▶ **TEXTE CHOISI**
Quelle politique internationaliste en Suisse?

Quelle politique internationaliste en Suisse?

En ce début d’année 2006 j’adresse mes bons vœux au journal solidaritéS dont je salue l’existence indispensable, l’ampleur des thèmes qu’il traite avec qualité tout au long de l’année et, j’espère, la place laissée au débat sur les questions qui ont secoué ou interpellé récemment les travailleurs-euses et les militant-e-s qui se positionnent à gauche de la social-démocratie en Suisse…
A l’heure des bilans orientés sur l’avenir, voilà une contribution.

Je suis conseiller communal POP – Fourmi Rouge à Renens, militant internationaliste et régional à la fois. Je suis interpellé et m’engage aussi bien pour le retour de la paix et du développement dans les Balkans (Bosnie et Kosove en particulier), des projets d’aide régionale en Amérique centrale, de la préservation du droit d’asile pour toutes et tous, de la défense de l’emploi en période de démantèlement industriel (Iril, Filtrona) ou de questions de politique communale (les jeunes, les écoles, les appartements protégés en ville, etc.).

Quels changements dans la politique migratoire? Quel marché du travail?

J’avoue être resté sur ma faim au sujet de la contribution du courant majoritaire de Solidarités et du POP/PdT aux grands thèmes traités en 2005 (Schengen – Dublin, les bilatérales, les référendums opposés aux lois racistes CONTRE les requérants d’asile, CONTRE les sans-papiers et CONTRE les étrangers, qu’ils soient hypocritement affublés de l’adjectif «communautaires» ou qu’ils soient du reste du monde, des Balkans ou de Turquie).

▶ **CONSIGNE A**
Traduisez en anglais cette phrase du texte sur la politique internationaliste en Suisse : « A l’heure des bilans orientés sur l’avenir, voilà une contribution. »
▶ **CONSIGNE B**
Poursuivez le texte sur la politique internationaliste en Suisse après sa dernière phrase.
Les données ci-dessous n'ont rien à voir avec le texte sur la politique internationaliste en Suisse.

▶ **DONNÉES FOURNIES**
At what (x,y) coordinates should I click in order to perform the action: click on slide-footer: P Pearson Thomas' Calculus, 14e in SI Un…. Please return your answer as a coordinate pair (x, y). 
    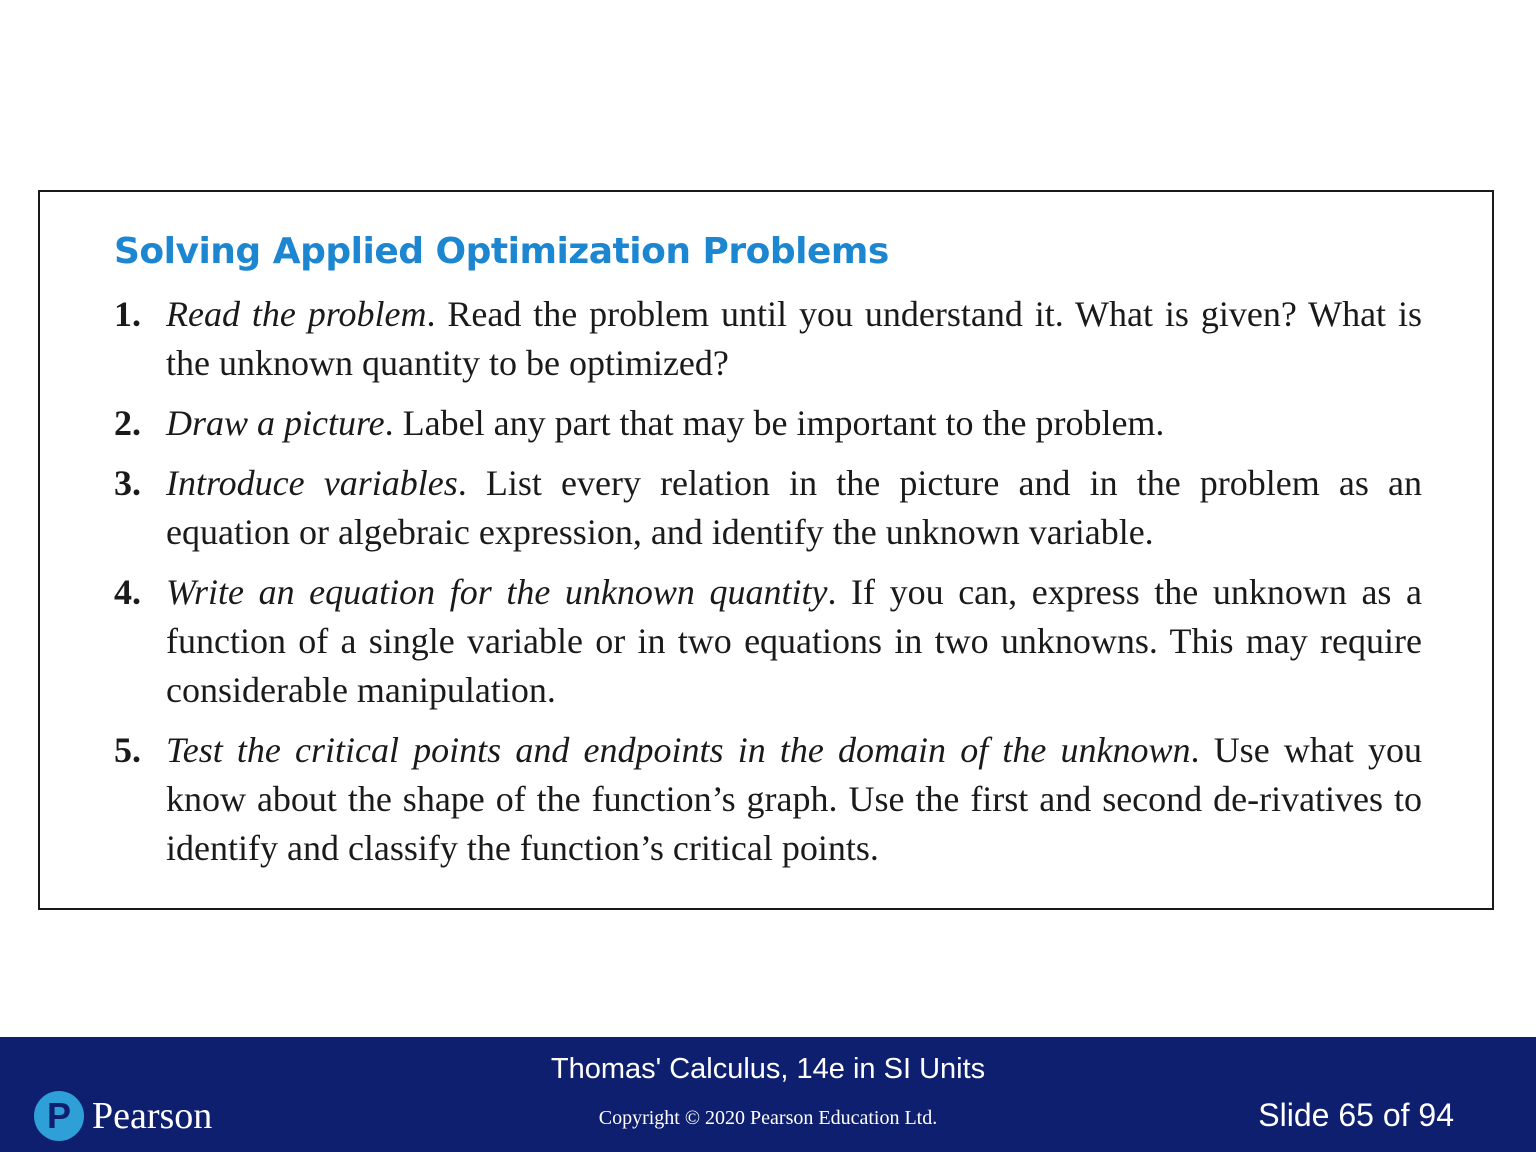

▶ **ZONE DE RÉPONSE A**
At a time of forward-looking assessments, here is a contribution.

▶ **ZONE DE RÉPONSE B**
Cette gauche a, me semble-t-il, failli à certaines de ses tâches en masquant, quitte à se distancer des Verts, le couplage évident entre Schengen-Dublin et la loi sur l’asile, ainsi que la bride reliant en profondeur les bilatérales 2 et la loi sur les Etrangers, deux lois adoptées le lendemain et le surlendemain, comme chacun l’a remarqué, de la votation du 25 septembre. L’un des parlementaires d’«A Gauche toutes» a bien tenté en début de séance du Conseil national le 27 septembre de faire voter une non-entrée en matière pour la Loi sur les Etrangers (LEtr), invoquant de façon surprenante… le hasard: « Les hasards du calendrier font que la loi sur les étrangers est à l’agenda de ce parlement au lendemain du vote sur les bilatérales. Dans l’euphorie des bilatérales, on a parlé ouverture, libre-circulation, liberté… »

Mais il était évident, surtout pour ceux qui ont participé depuis 2002 – comme les Verts – aux travaux de révision de la loi sur les étrangers, que la classe politique dominante en Suisse avait nourri, déjà avant l’arrivée de Blocher au Conseil fédéral, le projet de changer de politique migratoire, comme on change les jantes d’une voiture ou de réseau téléphonique… A l’instar aujourd’hui des plans de Sarkozy en France (sélection d’immigré-e-s dits qualifiés ou plus dociles, durcissement des conditions du regroupement familial, des critères de non-refoulement pour cause de santé, etc.).

La gauche n’a peut-être pas bien fait son boulot d’étude minutieuse et concrète des projets du néo-libéralisme européen concernant les nouvelles pratiques du marché du travail:

  • les missions de courte et de très courte durée en Europe et en Suisse;
  • le statut et la protection des «travailleurs détachés»;
  • la situation professionnelle et familiale des receveurs de permis L (moins de 365 jours par an);
  • le contrôle et l’engagement de luttes syndicales ou d’entreprise concernant les violations «fait accompli» des conditions salariales (salaire direct et salaire indirect);
  • le fonctionnement des commissions tripartites ou bipartites dans chaque canton.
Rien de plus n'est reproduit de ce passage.